Post-Match Nutrition

Within 20–30 minutes, pros will eat carbohydrate-rich foods to replenish lost glycogen stores and recover as fast as possible. Within two hours pros will eat a mixed (balanced) meal containing at least 1.2 g/kg of carbs and 20–30 g of protein. This could be a pasta/rice dinner with veggies, lean meat and/or plant-based protein such as lentils/tofu, for example.


Rinse and Repeat!

As soon as one match is finished, the focus is on recovering and fuelling for the next match, so this cycle is repeated again and again in a tournament format.


Figure 3. Tournament Nutrition Cycle


Summary

Sports nutrition is not fancy, but it facilitates optimal performance on match day—which is what counts. If you (like the pros) nail this routine for match day, you’re putting yourself in the position to succeed. If you want some more details on this type of stuff, including the science behind these recommendations, visit our first three articles to learn more.

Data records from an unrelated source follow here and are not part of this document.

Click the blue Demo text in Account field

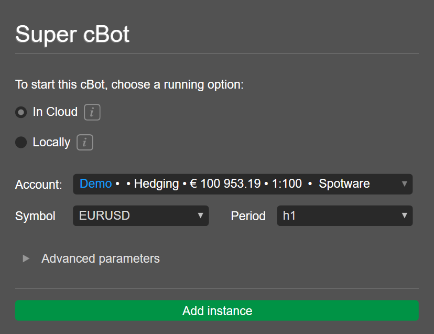tap(95, 184)
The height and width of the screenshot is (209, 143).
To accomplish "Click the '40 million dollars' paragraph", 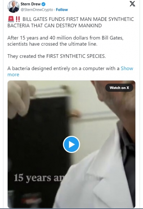I will tap(66, 41).
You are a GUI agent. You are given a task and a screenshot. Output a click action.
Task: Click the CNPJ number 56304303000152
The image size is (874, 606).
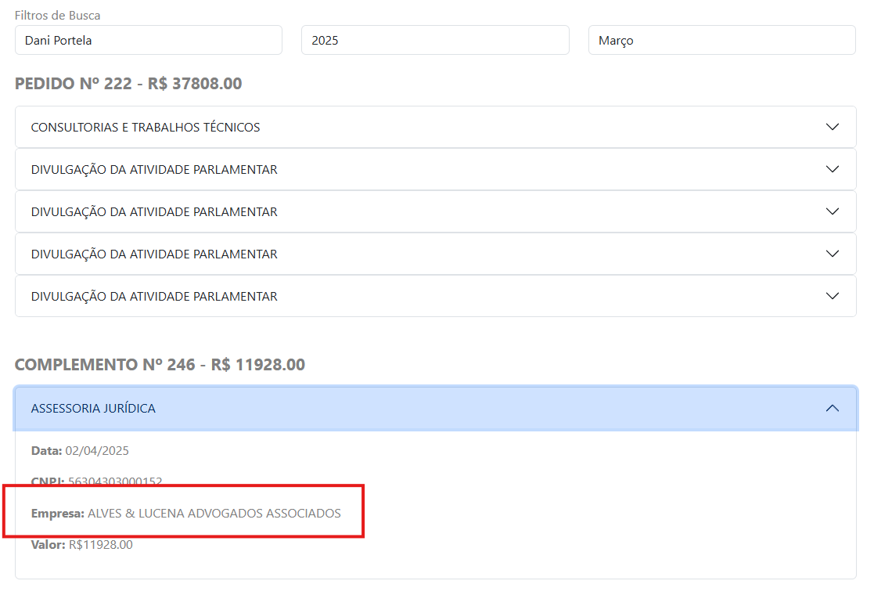[115, 482]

For coaching enquiries, contact us here: [email protected].


That’s all for this week! Check in next week for more nutrition-related content.


Patrick Elliott, BSc, MPH

Health and Nutrition Science Communication Officer at Training121

Founder of Just Health IG: @just.health.info


Health Disclaimer: this article is for informational and educational purposes only, and is not a substitute for professional advice. For health advice, speak to a physician or other qualified health-care professional, and for nutrition advice, speak to a qualified nutrition professional (e.g., registered dietitian). The use of information on this site is solely at your own risk.


References

(1) Thomas DT, Erdman KA, Burke LM. Position of the Academy of Nutrition and Dietetics, Dietitians of Canada, and the American College of Sports Medicine: Nutrition and Athletic Performance. J Acad Nutr Diet. 2016;116(3):501-28. Available at: https://journals.lww.com/acsm-msse/Fulltext/2016/03000/Nutrition_and_Athletic_Performance.25.aspx


Technical Terms

Glycogen: The stored version of carbohydrates, or glucose. When we eat carbohydrates, most is stored as glycogen in our muscles and liver.


Caffeine: A substance found in coffee, tea, and cocoa that is a central nervous system stimulant, meaning that it improves attention and cognitive performance, and also improves a range of exercise performance outcomes.


Nitrates: A substance commonly found in beetroot and other vegetables such as spinach and rocket (arugula) which is broken down into nitric oxide in the body, which is a vasodilator, meaning it causes our blood vessels to expand and improves blood and oxygen flow around the body.